# Форум 1С > Конфигурирование, программирование 1С - Предприятие > 1С - Предприятие 8.0, 8.1, 8.2, 8.3 >  Нужна помощь по остаткам товаров организаций

## Bazalt1

Приветствую. Помогите пожалуйста..
На протяжении двух лет работали по трём организациям "Без НДС", "НДС1", "НДС2". Руководство в самом начале сказало не париться с остатками товаров организаций и закрытиями месяца, а тупо продавать. Типа у него какая-то волшебная бухгалтерия по НДС, которая сама у себя на удалёнке всё будет разруливать.

Итак, на протяжении двух лет ни разу не делали закрытие месяца и сейчас там такая ж... Товары некоторые не отгружаются, несмотря на то, что на складе они есть. Закрытие всех предыдущих месяцев пестрят красными предупреждениями... Вобщем теперь внезапно приняли решения, что "Давайте будем закрывать месяцы и пользоваться интеркампани". Збс...

Люди добрые. Вопрос следующий - возможно-ли в *УТ11,3* каким-то образом одним выстрелом сбросить/уровнять/очистить остатки товаров по организациям и складам, чтобы везде был чистый ноль, чтобы потом мы просто сделали инвентаризацию и оприходовали весь товар на складе, чтобы ровно всё было? Ну и после этого будем вести себя нормально))

Как быть, помогите.

----------


## GTA33

> Люди добрые. Вопрос следующий - возможно-ли в *УТ11,3* каким-то образом одним выстрелом сбросить/уровнять/очистить остатки товаров по организациям и складам, чтобы везде был чистый ноль, чтобы потом мы просто сделали инвентаризацию и оприходовали весь товар на складе, чтобы ровно всё было? Ну и после этого будем вести себя нормально))
> Как быть, помогите.


Срёртка базы - есть такая весчьь.

----------


## GTA33

СВЁРТКА информационной базы в типовом функционале есть - раздел Администрирование.

----------


## Bazalt1

Спасибо)) Я так понимаю, что это просто чистка базы так сказать... Поудаляет кучу документов и ещё чего.. А нельзя-ли как-то просто очистить остатки организаций и на складах? Чтобы просто инвентаризацию сделать и жить дальше? ))

----------


## GTA33

> Спасибо)) Я так понимаю, что это просто чистка базы так сказать... Поудаляет кучу документов и ещё чего.. А нельзя-ли как-то просто очистить остатки организаций и на складах? Чтобы просто инвентаризацию сделать и жить дальше? ))
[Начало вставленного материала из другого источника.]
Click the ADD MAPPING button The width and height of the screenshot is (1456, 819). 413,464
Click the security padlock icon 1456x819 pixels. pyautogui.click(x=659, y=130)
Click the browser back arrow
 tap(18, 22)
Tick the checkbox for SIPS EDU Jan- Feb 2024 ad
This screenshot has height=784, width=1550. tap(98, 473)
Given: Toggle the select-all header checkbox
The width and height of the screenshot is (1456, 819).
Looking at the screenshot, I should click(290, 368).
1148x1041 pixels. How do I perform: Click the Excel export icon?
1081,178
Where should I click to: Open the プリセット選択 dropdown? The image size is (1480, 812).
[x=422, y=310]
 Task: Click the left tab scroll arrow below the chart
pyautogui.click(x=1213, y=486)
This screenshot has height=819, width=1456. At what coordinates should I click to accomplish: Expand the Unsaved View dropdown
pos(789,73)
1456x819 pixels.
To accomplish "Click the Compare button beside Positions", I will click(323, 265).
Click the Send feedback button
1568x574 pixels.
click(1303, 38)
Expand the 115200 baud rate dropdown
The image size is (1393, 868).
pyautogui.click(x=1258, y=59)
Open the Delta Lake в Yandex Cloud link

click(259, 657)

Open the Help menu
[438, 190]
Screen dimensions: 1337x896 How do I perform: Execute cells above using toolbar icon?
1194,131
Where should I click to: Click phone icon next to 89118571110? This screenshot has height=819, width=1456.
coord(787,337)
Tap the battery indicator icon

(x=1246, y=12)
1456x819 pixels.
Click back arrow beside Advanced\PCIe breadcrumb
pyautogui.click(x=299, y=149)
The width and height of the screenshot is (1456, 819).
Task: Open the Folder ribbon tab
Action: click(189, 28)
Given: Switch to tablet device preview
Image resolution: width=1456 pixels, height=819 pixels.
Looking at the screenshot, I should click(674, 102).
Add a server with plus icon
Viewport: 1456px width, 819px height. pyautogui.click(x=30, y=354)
Можно просто в чистую базу УТ 11 перенести справочники номенклатура и контрагенты ... ну и ещё что нужно. Потом сделать ввод остатков, удалить старую базу, сжечь бухгалтерию и раздеть лещей всем виновным.

----------


## Bazalt1

Думаю отличный вариант! Но боюсь, при переносе можно накосячить так, что будет печальнее, чем сейчас... Потеряется что-то, задвоится, забудем чего.. неужели нет возможности тупо списать все остатки с организаций и складов?

----------


## Bazalt1

И да.. как переносить? Чем? Ну не обработкой же "загрузка/выгрузка данных XML"?

----------


## lekhaplaton

Ну Вы же сами ответили на свой вопрос(просто сделали инвентаризацию и оприходовали весь товар на складе, чтобы ровно всё было? Ну и после этого будем вести себя нормально))
). Делаете документ инвентаризация и списывайте все под ноль, затем ввод остатков на начало года.

----------


## Bazalt1

Ввод остатков на начало года - это имеется в виду как раз остатки организаций? Я не видел такого инструмента в УТ

----------


## Bazalt1

Просто не понимаю.. инвентаризация же только на складах все сделает.. а по организациям все-равно останется косяки

----------


## Fltr

> Просто не понимаю.. инвентаризация же только на складах все сделает.. а по организациям все-равно останется косяки


https://infostart.ru/public/940283/
https://cloud.mail.ru/public/4SfJ/5M4cgiBUf

----------


## lekhaplaton

НСИ Начальное заполнение

----------


## nvstyle

Я вижу 3 пути:
1. Новая, чистая база. В нее переносятся необходимые данные. Если версии конфигурации будут равны, то есть обработки которые переносят справочники один-в-один. Остатки вводить вручную.
2. Вариант все списать под ноль / Свернуть базу... Если сейчас не понятно где какие остатки в организациях(возможно надо проверить все движения по товарам), то в этом варианте вообще будет мрак (кстати, как и в 1)
3. Позовите специалиста. Мне кажется это самый дельный вариант.

----------